## AIM 1
Retype the section of the association statutes starting with "- Organizing public" and going on through "and training activities.".
## AIM 2
Extend the association statutes from where they stop, writing the text that follows their last sentence.

START PROVIDED PASSAGE

The activities of the Association shall not be restricted to Austria only.
§ 2 Objectives and purpose
The main objective of the Association shall be the advancement of research in and teaching of
all areas of input-output analysis. The Association shall also promote the integration and use
of input-output applications and techniques in other scientific disciplines.
The Association shall be non-profit making, its sole aim being the achievement of non-profit
purposes as set forth in these statutes.
These objectives shall be achieved by:
- Promoting the exchange of scientific experience between members of the
Association.
- Organizing public lectures and events, especially scientific conferences.
- Publishing a scientific journal as well as other relevant scientific publications.
- Supporting scientific studies.
- Supporting relevant educational institutions and libraries.
- Widening access to scientific publications and relevant statistical data.
- Encouraging and promoting scientific research and teaching.
- Co-operating with scientific associations and institutions of a similar kind and
pursuing similar objectives.
- Providing financial support to members.
- Awarding prizes for outstanding scientific achievements.
- Undertaking educational and training activities.
- Carrying out any other activities that are expedient with respect to achieving the
object of the Association.
§ 3 Funds of the Association
The Association shall draw the necessary funds for performing its activities from membership
dues, donations, subsidies as well as income and gains from the assets of the Association.
§ 4 Membership
(1) The Association shall have regular, institutional and honorary members.

END PROVIDED PASSAGE
START DATASET ENTRIES

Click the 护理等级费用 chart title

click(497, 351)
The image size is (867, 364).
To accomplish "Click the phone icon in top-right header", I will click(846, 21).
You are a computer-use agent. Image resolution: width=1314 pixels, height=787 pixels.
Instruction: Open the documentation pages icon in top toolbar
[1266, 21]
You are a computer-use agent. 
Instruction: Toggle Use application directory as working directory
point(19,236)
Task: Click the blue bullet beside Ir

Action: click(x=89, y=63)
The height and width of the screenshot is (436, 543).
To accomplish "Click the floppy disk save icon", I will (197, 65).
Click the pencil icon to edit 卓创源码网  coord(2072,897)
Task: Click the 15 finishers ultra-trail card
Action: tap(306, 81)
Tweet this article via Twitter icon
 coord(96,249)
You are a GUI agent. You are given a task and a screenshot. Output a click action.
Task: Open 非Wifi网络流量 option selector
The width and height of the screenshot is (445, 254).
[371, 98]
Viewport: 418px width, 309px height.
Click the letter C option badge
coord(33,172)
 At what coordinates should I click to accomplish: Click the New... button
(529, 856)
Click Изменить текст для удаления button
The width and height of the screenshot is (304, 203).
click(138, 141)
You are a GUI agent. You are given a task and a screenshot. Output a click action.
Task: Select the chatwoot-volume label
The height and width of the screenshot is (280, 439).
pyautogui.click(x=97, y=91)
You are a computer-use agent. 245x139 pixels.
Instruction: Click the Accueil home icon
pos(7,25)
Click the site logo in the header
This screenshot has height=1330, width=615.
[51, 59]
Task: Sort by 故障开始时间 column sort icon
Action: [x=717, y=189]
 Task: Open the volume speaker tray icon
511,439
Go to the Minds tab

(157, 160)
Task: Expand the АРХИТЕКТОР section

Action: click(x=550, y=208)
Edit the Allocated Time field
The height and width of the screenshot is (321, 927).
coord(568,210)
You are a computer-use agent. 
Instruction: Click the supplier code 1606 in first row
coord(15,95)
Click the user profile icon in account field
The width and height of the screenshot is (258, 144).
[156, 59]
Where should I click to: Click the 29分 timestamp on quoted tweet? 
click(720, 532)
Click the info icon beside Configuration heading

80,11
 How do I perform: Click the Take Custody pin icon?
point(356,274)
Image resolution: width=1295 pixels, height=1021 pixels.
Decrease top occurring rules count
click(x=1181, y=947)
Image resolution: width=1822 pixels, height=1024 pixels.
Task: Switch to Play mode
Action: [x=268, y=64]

END DATASET ENTRIES

## WRITTEN ANSWER 1
- Organizing public lectures and events, especially scientific conferences.
- Publishing a scientific journal as well as other relevant scientific publications.
- Supporting scientific studies.
- Supporting relevant educational institutions and libraries.
- Widening access to scientific publications and relevant statistical data.
- Encouraging and promoting scientific research and teaching.
- Co-operating with scientific associations and institutions of a similar kind and
pursuing similar objectives.
- Providing financial support to members.
- Awarding prizes for outstanding scientific achievements.
- Undertaking educational and training activities.

## WRITTEN ANSWER 2
(2) All scholars and other qualified (natural) persons, independent of sex, race,
religion and nationality, who are actively engaged in the field of input-output
analysis, input-output statistics and related scientific fields can become regular
members of the Association.
(3) Legal entities, irrespective of whether private or public, resident or foreign, as well
as partnerships and institutions with legal capacity, in particular corporations
under public law, companies, foundations, associations, etc. may become
institutional members of the Association. Institutional members must pay a
special, higher membership fee. These (institutional) members shall have the right
to name up to three persons who will basically hold all rights and duties of regular
members, with the exception of the payment of membership fees.
(4) Persons who have made themselves particularly deserving with regard to the
Association or its objectives may be appointed as honorary members.
§ 5 Rights and duties of the members
(1) All members shall be committed to promoting the interests of the Association;
institutional members shall contribute to these goals at least by paying the special
membership fee.
(2) Regular members (and the persons named by the institutional members) shall be
entitled to participate in scientific events organized by the Association and to make
use of its infrastructure. In addition, they shall be entitled to participate and vote in
the General Assembly, and to hold the active and passive voting right to the
Council of the Association.
(3) Honorary members shall have the same rights as the regular members of the
Association.
(4) The members shall provide prompt payment of the membership fees in the valid
amount set.
§ 6 Acquisition and loss of membership
(1) Members shall be admitted by the Management of the Association. Institutional
members shall also report the persons named by them (representatives) to the
Management. If a representative is recalled from his/her function or leaves the
Association, his/her successor must also be reported to the Management. If an
institutional member ceases to be a member of the Association, its representatives
shall also lose their membership rights.
(2) If a member fails to pay its membership fees for two consecutive years despite a
written reminder, its membership shall automatically be terminated. This shall,
however, not affect the member's duty to pay the membership fees due.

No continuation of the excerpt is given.